**What the exercise asks**
Can you copy out, word for word, the items running from the line containing "1105x780 pixels." through the line containing "will (x=456, y=20).", with both of those lines included?

***** Listed records

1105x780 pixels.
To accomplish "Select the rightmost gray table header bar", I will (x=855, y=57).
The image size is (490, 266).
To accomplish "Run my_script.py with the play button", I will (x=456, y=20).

**********
***** Listed records

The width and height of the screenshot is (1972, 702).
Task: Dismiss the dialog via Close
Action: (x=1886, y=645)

**********

**Problem solution**
1105x780 pixels.
To accomplish "Select the rightmost gray table header bar", I will (x=855, y=57).
The image size is (490, 266).
To accomplish "Run my_script.py with the play button", I will (x=456, y=20).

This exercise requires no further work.